+++ RECORDED INFORMATION

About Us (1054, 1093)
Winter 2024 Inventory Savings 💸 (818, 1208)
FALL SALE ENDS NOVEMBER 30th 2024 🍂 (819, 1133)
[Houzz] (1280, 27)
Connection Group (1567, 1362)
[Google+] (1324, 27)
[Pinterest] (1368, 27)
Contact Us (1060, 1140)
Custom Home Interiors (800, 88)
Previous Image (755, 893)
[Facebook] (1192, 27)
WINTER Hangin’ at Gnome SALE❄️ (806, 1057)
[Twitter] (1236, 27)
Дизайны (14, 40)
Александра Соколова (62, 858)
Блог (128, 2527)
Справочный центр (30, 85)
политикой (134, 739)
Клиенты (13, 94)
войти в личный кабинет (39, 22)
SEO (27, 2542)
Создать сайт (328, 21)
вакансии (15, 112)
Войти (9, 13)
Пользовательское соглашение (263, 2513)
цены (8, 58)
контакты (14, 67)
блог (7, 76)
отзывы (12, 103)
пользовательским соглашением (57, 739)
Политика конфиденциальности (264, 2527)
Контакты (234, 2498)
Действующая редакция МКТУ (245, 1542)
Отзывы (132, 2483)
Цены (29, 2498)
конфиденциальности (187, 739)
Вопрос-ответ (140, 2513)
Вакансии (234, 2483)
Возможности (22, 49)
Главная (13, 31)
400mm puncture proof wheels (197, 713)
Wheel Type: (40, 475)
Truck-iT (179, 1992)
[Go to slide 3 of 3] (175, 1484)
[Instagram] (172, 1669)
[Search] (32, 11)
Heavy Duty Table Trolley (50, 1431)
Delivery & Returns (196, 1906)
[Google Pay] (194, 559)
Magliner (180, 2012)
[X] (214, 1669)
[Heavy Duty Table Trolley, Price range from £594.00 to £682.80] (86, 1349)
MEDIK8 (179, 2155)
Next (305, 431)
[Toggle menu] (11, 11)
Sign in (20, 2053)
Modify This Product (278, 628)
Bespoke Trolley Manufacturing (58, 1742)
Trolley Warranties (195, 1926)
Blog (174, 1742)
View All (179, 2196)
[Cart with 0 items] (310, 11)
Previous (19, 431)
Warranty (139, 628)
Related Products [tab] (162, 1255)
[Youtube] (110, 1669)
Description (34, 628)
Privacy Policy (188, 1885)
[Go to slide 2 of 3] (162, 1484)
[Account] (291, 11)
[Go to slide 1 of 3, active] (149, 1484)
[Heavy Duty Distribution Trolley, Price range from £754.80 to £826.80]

++++++

Whichever lines of the data include the word "from", pull them out.

- **WRITTEN ANSWER**
[Heavy Duty Table Trolley, Price range from £594.00 to £682.80] (86, 1349)
[Heavy Duty Distribution Trolley, Price range from £754.80 to £826.80]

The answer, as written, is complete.